§ **Task item**
What you write should be the line containing "National Service (1251, 1287)" followed by every line after it to the end of the listing, exactly as given, and nothing more.

§ **Data for this task**

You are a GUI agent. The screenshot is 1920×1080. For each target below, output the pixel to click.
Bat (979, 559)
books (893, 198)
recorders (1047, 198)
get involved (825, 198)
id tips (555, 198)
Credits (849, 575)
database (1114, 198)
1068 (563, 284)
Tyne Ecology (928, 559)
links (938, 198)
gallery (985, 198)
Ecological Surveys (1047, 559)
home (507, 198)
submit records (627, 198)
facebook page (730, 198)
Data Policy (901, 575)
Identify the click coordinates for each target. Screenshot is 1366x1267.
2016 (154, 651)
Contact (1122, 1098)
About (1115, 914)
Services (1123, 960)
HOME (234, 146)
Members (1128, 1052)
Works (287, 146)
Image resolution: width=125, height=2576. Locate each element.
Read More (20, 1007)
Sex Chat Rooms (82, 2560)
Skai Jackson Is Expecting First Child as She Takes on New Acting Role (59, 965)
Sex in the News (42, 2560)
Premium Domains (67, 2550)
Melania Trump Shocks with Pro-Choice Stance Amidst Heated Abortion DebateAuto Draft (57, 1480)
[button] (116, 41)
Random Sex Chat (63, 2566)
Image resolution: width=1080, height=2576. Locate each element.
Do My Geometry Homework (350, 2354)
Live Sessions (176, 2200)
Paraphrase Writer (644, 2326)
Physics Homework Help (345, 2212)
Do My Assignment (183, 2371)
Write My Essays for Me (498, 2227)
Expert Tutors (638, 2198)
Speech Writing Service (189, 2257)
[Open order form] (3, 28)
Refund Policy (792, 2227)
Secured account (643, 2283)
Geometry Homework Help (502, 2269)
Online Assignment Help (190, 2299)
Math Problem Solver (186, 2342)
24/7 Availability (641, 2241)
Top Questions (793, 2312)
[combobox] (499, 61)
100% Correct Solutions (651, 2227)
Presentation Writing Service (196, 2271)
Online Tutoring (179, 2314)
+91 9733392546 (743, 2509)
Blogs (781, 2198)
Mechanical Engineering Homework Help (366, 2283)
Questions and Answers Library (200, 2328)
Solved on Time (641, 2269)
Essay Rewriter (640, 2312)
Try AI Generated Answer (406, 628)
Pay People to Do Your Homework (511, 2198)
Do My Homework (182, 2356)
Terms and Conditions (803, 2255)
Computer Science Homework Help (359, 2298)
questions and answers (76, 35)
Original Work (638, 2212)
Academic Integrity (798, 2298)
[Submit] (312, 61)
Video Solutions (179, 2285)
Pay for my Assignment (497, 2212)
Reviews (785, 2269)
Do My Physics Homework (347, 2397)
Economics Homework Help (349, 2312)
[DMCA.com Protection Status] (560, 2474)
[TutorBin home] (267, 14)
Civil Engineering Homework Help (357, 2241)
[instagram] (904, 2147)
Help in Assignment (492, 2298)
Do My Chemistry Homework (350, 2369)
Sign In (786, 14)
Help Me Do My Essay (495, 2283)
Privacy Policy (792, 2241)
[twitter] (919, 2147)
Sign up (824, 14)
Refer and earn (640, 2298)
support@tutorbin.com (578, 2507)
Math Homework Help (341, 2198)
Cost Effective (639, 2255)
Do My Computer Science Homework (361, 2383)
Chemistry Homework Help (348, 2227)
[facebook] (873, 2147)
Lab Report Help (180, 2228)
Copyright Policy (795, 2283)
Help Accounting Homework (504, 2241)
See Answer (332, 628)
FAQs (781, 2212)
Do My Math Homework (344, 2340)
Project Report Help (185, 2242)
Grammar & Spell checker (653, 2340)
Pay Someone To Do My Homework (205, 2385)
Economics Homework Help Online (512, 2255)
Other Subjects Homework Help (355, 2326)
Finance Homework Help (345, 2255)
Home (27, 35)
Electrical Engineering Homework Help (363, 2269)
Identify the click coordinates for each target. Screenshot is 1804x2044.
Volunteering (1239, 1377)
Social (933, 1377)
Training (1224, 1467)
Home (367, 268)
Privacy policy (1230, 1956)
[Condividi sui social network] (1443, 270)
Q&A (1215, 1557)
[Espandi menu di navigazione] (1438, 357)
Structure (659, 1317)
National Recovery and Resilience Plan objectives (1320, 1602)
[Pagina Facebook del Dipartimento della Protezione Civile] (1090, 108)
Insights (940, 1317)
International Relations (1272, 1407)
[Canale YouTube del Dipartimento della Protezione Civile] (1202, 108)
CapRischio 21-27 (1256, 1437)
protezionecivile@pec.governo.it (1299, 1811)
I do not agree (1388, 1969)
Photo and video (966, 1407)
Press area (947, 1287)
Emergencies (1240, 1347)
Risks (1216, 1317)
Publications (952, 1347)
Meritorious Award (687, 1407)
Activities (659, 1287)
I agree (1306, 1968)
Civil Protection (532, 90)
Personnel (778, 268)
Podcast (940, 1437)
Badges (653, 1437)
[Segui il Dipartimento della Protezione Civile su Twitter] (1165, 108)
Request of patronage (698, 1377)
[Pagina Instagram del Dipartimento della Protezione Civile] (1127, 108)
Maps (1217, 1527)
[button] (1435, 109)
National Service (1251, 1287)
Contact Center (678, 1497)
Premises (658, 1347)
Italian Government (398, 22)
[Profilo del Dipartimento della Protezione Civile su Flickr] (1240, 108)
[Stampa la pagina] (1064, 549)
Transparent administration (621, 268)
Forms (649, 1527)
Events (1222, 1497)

§ **Solution for this task**
National Service (1251, 1287)
Contact Center (678, 1497)
Premises (658, 1347)
Italian Government (398, 22)
[Profilo del Dipartimento della Protezione Civile su Flickr] (1240, 108)
[Stampa la pagina] (1064, 549)
Transparent administration (621, 268)
Forms (649, 1527)
Events (1222, 1497)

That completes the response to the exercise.